1958 – Project SCORE, the world’s first communications satellite, is launched. This reminds us the the angels were God’s first communicators of the birth of Christ.
1961-The Tokens earn a #1 hit with “The Lion Sleeps Tonight”. This reminds us that when we let Jesus into our inner stable, the Lion of Judah can sleep in our hearts and give us rest.
1966 – Saturn’s moon Epimetheus is discovered by astronomer Richard Walker. This reminds us of the great role astronomy has in the Christmas story.
Sunday December 19 2021
FOURTH SUNDAY OF ADVENT violet
Mi 5:1-4a/Heb 10:5-10/Lk 1:39-45 (12) Pss IV
Just yesterday a classic Christmas musical became part of yuletide storytelling. Today but many years earlier in 1843 Charles Dickens published his seasonal masterpiece “A Christmas Carol”. It has spawned countless movie adaptations, retellings, and many LIVE stage performances. Who knew that a book written back in the 19th century would still be read and listened too all these years later. But spectacular stories have staying power.

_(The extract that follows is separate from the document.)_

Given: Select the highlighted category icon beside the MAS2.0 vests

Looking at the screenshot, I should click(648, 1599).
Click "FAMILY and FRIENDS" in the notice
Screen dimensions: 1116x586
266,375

Scrooge’s life was transformed from a crotchety old greedy geezer to a joyful child-like youthful old man. It took a supernatural phenonium to accomplish this. That is what it took in the life of St. Paul to turn his hatred into love. Not everyone has such a grand emotional psychological experience of God’s love breaking into their stoney hearts, but if God wants to He can take dramatic licence into our lives to change our lives if he wishes.